Method One: Cloud Extraction
If the data that you want to extract is not too much, Octoparse can finish your job very quickly even though you’re using local extraction.
But if the amount of the data you want is way huge and you would like to speed up the extraction task, Cloud Extraction is strongly recommended.
Feature: Cloud Extraction - Run the tasks you set up in the cloud servers we provide.
Free Edition: Not allowed
Standard Edition: With 4 cloud servers provided by Octoparse's cloud platform, it allows 4 tasks to run in the cloud at the same time, 4 times extraction speed than Local Extraction.
Professional Edition: With 4 cloud servers provided by Octoparse's cloud platform, it allows 10 tasks to run in the cloud at the same time, 10 times extraction speed than Local Extraction.
Scraping the web on a large scale simultaneously, based on distributed computing, is the most powerful feature of Octoparse. After you upload your configuration project to the cloud, you can choose to perform the extraction concurrently by using many cloud servers.

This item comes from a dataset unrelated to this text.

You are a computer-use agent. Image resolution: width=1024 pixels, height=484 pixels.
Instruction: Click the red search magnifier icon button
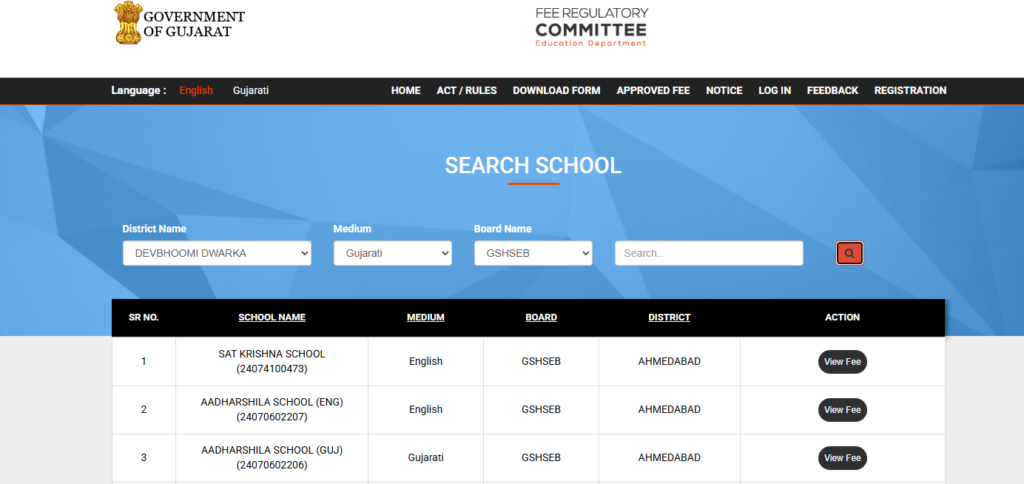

If you need to scrape 10,000 web pages within a short time, then Octoparse cloud service fits best.
Method Two: Choose "URL List Extraction" to configure a rule file.
Besides using cloud extraction, you can also improve the speed of data extraction by choosing the right way to configure your rule.

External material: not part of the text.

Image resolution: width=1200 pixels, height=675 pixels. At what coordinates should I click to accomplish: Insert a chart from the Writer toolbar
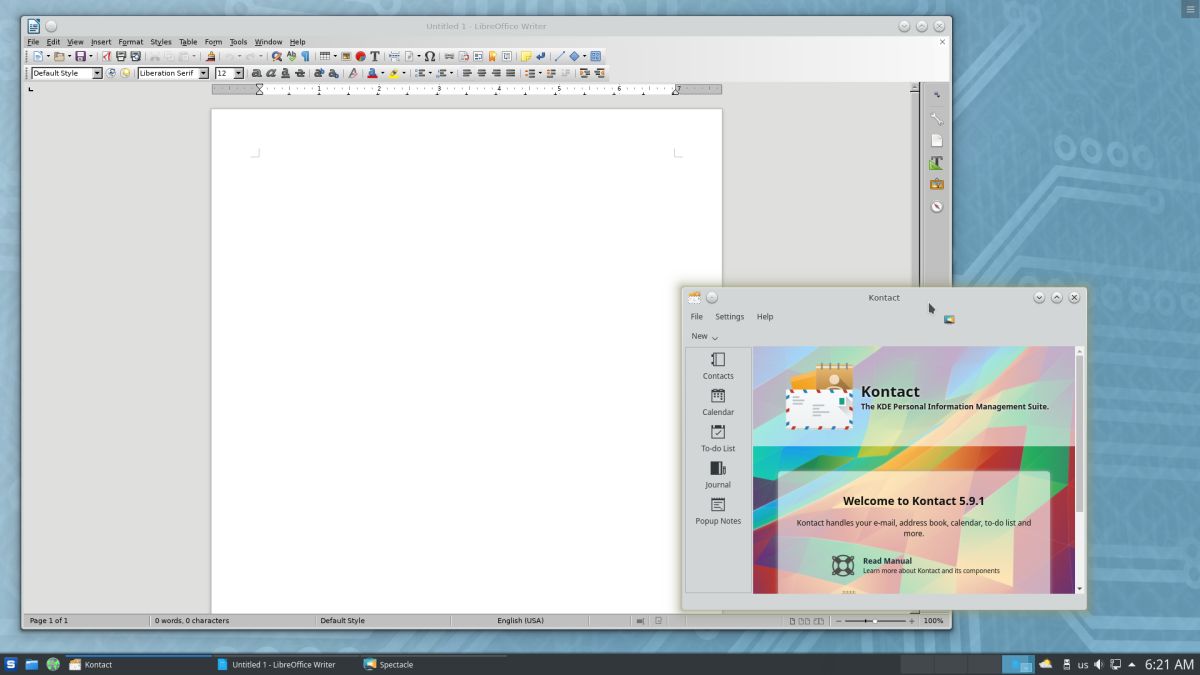pos(360,56)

When the website you plan to crawl is complicated and the amount of the data you want is very huge, I suggest you choose “URL List Extraction” to configure a rule file.
It will greatly speed up the data extraction.

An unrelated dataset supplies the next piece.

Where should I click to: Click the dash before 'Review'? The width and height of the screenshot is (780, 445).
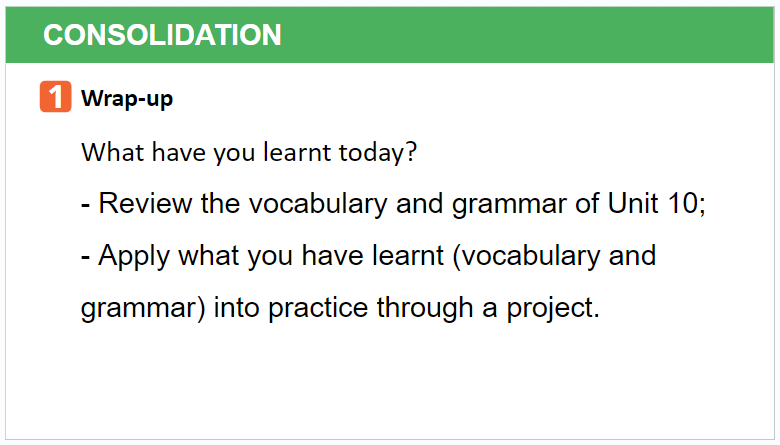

Next, I will show you two ways to configure a rule file.
- List (There are a lot of items in the list.)
The workflow is to set up a loop action to choose all the items first, then set another loop action to extract the detailed data of each one.
2. URL (Extract all page URLs first and then use “URL List Extraction” to extract the detailed data from these pages.)
When you extract data from a large amount of webpages, you can "URL List Extraction."
(Example site: http://snav.amadeus.fr)
1. "List rule configuration"
2. "URL rule configuration"
First, configure a rule file to extract all page URLs.
Second, configure another rule file to extract the detailed data from these data.